Não é qualquer pessoa que assumiria o fado da Matinta, mas as mulheres. Seria então uma história de restrição dos quereres femininos, desestimulando suas ambições? É um caminho, mas não o único. Podem ser todos lastros do pensamento ocidental que se instaura sobre uma narrativa que surge entre os povos indígenas e que vai se transformando muito ao longo dos anos e entre cada contador de histórias. Devemos lembrar que entre povos indígenas existem narrativas distintas sobre esta visagem, que já foi apontada como uma mediadora da relação com o mundo dos mortos.

Variações
A confusão entre Saci Pererê e Matinta Pereira, causada pela origem compartilhada (o pássaro Tapera Naevia) gera variantes curiosas. José Veríssimo, em um artigo publicado em 1883, registra que “Matim-Taperê” é um tapuinho (pequeno indígena), de uma perna só, que não evacua, nem urina, que serve a uma “horrível velha, a quem acompanha as noites de porta em porta a pedir tabaco”.

Outras versões que o mesmo autor colheu fala que o Matim-Taperê é um homem velho, com a cabeça amarrada com um pano ou lenço, como pessoa doente, também a pedir tabaco. Em Manaus, Veríssimo retoma um causo contato pelo velho Paulico, que dizia que Matin-Taperê era um feiticeiro que usa uma flauta.

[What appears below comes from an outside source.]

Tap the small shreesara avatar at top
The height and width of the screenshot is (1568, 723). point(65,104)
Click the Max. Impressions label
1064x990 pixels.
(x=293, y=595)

O som do instrumento era o canto do pássaro de mesmo nome, e era graças a ele que conseguia voar. “Referiu-me ter conhecido um tal Júlio que era Matin-Taperê e andava por toda a parte graças a sua flauta”. Seria confusão de Veríssimo ou mesmo variantes ainda imprecisas da relação saci/matinta? Difícil saber.

Outro elemento interessante que Veríssimo coloca em seu texto é uma suposta oração para controlar a velha bruxa: “Matinta-Pereira, Papa-Terra já morreu. Quem lhe governa sou eu.” Para Fernando Alves da Silva Júnior, que estudou histórias de Matinta em Bragança/PA, a relação é com as formas de reconhecimento de quem sofre da sina da visagem. No livro Santos e Visagens, de Eduardo Galvão, por exemplo, conta-se a seguinte história:

“Existem indivíduos que sabem prender a matintaperera sem ficar assombrados. O processo é, ao ouvir-se a matintaperera aproximar-se da porta da casa, recitar uma reza especial e dar uma volta na chave. Na manhã seguinte encontra-se a matintaperera sentada à porta sob sua forma humana. Um de nossos informantes jurou que havia testemunhado uma dessas experiências. A matintaperera aprisionada era uma jovem recém-chegada ao lugar. A cor se sua pele era de um amarelo esverdeado. Foi levada para a delegacia e presa na cadeia”.

Popularmente conhecido como amarelão, a icterícia é um dos sintomas mais evidentes de quem sofre de anemia. Nesses casos, a pessoa fica com a pele bastante amarelada, assim como o branco dos olhos. Como consequência da falta de ferro no sangue, é comum que as pessoas desenvolvam uma perversão no apetite que as leve a comer terra, tijolo, etc.

Assim, pessoas que comem terra e tem pele amarela são frequentemente identificadas como Matinta (ao menos na região estudada por Fernando), o que faz a oração ganhar sentido. “Papa-Terra” é a própria pessoa, acometida da maldição feiticeira.